Extracted data entries

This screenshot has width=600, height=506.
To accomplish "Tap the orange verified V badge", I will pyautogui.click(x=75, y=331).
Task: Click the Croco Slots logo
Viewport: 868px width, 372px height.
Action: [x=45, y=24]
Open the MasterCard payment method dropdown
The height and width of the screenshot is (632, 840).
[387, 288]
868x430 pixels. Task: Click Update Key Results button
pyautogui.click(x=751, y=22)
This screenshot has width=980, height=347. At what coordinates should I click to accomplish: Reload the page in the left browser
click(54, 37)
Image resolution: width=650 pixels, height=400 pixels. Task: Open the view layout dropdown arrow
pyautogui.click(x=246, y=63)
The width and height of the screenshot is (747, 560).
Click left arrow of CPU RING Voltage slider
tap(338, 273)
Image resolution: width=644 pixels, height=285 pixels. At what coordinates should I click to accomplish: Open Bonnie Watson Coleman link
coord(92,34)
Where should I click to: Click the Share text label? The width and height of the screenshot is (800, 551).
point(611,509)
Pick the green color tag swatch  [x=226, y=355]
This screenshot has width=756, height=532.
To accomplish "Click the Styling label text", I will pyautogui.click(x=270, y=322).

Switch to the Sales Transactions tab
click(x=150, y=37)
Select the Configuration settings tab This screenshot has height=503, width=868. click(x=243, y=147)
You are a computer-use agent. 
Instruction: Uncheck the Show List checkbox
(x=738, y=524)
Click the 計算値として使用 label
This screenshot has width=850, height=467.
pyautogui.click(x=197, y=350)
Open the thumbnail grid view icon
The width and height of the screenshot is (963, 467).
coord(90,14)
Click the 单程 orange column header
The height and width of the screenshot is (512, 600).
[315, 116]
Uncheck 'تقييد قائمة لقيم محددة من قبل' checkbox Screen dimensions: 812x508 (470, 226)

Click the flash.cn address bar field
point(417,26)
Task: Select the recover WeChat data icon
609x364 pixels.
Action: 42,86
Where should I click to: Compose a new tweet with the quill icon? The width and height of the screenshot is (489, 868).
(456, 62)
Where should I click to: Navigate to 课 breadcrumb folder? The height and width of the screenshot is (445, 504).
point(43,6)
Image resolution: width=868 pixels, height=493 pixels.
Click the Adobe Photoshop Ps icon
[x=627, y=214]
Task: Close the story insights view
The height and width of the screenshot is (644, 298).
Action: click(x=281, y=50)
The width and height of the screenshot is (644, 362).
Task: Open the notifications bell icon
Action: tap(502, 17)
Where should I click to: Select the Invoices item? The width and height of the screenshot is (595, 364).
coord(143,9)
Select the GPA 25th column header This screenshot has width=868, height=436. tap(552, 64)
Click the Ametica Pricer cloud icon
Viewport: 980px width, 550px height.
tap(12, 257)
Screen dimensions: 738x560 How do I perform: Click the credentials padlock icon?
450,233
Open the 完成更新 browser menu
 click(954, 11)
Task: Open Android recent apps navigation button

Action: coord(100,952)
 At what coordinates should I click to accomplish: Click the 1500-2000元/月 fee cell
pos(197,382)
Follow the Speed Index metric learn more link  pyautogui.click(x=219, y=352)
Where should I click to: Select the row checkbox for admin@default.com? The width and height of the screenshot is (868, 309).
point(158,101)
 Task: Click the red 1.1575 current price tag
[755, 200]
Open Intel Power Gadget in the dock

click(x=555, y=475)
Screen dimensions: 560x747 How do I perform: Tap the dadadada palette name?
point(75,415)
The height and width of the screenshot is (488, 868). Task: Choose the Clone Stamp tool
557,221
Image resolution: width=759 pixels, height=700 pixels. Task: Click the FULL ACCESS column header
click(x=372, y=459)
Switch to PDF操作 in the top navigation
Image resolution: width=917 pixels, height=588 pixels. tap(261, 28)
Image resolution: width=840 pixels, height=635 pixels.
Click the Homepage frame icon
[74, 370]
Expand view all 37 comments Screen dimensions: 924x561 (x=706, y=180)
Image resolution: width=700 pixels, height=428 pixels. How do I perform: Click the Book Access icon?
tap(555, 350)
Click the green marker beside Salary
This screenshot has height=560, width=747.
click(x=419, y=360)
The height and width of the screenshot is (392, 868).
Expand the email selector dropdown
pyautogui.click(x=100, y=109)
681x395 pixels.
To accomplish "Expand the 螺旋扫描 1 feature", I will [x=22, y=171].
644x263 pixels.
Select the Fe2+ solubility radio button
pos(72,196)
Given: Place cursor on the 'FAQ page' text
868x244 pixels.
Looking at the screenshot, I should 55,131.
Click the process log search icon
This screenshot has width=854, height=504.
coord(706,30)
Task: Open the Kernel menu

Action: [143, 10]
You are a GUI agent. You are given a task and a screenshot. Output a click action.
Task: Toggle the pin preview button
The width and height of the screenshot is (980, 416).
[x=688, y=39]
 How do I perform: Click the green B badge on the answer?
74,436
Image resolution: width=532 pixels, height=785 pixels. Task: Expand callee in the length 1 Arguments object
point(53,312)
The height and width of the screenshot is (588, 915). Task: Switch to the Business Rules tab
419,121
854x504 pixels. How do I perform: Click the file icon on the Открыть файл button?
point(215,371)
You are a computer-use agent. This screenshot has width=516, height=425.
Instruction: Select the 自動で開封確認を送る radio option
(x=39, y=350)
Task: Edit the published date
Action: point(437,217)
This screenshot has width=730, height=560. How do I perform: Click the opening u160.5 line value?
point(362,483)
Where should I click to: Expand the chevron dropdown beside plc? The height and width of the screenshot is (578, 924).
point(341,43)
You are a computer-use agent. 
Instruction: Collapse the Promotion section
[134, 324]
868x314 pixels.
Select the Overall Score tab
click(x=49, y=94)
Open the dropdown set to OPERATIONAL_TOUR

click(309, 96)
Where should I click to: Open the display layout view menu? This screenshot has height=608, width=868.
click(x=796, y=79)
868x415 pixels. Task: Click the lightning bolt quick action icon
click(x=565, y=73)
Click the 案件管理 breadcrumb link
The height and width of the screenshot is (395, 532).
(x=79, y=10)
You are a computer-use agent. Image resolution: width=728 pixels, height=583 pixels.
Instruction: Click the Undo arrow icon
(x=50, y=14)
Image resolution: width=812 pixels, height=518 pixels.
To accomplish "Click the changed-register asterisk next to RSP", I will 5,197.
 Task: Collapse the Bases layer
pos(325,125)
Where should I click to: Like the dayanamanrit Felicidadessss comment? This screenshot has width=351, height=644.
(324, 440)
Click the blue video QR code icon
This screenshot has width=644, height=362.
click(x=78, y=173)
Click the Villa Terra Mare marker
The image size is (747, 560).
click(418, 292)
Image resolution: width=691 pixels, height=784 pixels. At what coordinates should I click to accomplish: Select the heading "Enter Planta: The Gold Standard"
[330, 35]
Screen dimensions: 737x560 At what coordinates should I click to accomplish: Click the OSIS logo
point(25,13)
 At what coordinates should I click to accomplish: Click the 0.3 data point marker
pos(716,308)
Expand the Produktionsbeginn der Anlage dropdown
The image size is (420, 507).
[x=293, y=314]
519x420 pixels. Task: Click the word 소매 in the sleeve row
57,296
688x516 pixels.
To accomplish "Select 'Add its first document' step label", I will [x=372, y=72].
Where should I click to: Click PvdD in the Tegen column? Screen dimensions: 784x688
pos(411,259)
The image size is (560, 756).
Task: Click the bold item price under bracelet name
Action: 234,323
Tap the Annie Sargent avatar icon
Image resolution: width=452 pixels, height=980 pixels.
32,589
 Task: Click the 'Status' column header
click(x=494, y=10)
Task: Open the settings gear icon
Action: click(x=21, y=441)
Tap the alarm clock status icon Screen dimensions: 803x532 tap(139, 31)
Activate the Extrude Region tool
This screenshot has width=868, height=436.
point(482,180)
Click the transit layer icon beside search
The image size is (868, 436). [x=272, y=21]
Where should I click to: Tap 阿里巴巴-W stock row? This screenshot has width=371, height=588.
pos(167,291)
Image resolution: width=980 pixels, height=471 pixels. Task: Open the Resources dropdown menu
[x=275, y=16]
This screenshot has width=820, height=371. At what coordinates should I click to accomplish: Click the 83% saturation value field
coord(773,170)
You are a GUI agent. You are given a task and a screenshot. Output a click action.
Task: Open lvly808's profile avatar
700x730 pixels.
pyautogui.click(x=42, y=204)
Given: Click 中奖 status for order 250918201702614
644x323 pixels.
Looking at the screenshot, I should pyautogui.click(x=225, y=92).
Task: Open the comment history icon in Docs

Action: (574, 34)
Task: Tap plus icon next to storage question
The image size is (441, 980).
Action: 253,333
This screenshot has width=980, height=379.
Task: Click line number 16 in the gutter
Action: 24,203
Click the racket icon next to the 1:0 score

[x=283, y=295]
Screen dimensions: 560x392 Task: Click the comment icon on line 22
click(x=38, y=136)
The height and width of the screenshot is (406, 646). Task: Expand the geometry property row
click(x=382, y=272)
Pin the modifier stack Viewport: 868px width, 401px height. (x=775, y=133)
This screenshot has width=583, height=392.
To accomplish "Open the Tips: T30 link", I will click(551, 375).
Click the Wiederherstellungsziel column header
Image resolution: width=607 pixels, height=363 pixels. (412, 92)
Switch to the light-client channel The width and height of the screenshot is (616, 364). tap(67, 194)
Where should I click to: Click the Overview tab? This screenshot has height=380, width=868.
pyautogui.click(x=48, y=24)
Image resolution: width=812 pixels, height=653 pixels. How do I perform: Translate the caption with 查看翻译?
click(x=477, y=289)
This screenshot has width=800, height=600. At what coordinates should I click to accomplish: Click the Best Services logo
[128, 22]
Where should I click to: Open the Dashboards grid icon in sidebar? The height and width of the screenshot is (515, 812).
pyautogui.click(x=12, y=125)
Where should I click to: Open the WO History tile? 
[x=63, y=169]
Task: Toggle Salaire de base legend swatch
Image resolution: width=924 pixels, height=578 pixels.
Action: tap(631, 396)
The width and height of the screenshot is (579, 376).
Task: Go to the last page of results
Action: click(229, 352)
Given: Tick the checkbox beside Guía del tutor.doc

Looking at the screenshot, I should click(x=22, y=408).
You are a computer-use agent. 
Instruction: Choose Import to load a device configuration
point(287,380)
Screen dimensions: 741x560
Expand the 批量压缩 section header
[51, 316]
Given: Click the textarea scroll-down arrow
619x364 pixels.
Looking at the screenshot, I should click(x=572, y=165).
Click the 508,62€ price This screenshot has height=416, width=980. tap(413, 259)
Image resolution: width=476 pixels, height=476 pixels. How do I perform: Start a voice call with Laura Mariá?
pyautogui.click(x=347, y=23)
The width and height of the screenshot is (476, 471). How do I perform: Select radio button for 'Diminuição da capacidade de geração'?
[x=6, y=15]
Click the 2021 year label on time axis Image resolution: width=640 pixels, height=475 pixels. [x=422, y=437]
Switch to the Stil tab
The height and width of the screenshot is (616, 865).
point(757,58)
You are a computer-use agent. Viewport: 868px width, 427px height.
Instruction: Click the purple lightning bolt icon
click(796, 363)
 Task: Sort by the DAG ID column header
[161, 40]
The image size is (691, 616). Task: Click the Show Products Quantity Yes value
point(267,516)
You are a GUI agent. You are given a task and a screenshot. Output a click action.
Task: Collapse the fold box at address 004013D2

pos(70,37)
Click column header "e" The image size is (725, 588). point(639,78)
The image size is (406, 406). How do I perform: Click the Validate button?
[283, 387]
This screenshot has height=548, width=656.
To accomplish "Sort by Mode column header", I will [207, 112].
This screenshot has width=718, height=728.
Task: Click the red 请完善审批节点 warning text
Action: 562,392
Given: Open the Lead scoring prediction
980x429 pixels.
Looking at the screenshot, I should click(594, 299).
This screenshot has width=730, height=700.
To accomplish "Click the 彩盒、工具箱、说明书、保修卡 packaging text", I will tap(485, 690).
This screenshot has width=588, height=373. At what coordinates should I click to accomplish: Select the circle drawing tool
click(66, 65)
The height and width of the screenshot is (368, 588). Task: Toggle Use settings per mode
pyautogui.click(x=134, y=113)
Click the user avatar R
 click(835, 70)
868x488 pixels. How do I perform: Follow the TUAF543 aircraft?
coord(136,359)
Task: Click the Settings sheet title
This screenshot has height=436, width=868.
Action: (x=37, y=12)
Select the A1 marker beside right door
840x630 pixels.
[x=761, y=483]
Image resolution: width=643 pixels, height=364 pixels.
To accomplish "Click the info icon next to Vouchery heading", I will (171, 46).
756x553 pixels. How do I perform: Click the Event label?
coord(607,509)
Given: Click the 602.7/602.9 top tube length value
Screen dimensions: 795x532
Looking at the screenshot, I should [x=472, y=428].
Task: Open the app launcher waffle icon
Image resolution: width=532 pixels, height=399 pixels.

→ **The task**: Go through the records above. Copy each line in which the string "swatch" appears.

→ **Solution for this task**:
Pick the green color tag swatch  [x=226, y=355]
Task: Toggle Salaire de base legend swatch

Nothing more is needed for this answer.